--- Your assignment ---
Write each line word for word, from the line that contains "Given: Open the" through the last line of the material below.

....

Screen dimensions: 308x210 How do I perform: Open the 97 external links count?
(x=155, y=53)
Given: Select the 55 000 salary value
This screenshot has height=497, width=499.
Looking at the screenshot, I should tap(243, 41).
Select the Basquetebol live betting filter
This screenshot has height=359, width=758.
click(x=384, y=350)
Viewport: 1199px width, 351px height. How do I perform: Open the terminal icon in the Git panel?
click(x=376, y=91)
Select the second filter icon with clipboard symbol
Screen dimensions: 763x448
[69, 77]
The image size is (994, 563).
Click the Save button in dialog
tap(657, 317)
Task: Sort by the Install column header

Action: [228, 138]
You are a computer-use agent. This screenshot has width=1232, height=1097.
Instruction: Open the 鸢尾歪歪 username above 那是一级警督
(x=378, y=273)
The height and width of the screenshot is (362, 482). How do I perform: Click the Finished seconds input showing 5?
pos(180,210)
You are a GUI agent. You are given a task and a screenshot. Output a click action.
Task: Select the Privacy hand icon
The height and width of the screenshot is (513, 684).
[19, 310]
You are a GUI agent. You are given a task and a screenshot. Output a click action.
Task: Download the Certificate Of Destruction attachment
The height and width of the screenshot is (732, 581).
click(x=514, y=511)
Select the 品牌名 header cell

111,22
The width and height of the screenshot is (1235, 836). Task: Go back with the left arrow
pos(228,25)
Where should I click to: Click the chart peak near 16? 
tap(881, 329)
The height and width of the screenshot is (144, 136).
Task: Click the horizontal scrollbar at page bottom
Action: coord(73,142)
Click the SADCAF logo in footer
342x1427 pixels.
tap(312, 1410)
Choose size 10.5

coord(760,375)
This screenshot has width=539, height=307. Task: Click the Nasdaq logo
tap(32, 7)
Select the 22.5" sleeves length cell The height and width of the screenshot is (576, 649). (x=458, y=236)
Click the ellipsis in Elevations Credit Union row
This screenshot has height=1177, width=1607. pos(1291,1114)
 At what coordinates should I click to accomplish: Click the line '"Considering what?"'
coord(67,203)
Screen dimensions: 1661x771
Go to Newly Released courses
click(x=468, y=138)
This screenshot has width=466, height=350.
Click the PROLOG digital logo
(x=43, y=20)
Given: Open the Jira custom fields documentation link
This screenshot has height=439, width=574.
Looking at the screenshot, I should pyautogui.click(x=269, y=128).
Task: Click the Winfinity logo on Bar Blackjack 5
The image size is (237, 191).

....

--- Exercise response ---
Given: Open the Jira custom fields documentation link
This screenshot has height=439, width=574.
Looking at the screenshot, I should pyautogui.click(x=269, y=128).
Task: Click the Winfinity logo on Bar Blackjack 5
The image size is (237, 191).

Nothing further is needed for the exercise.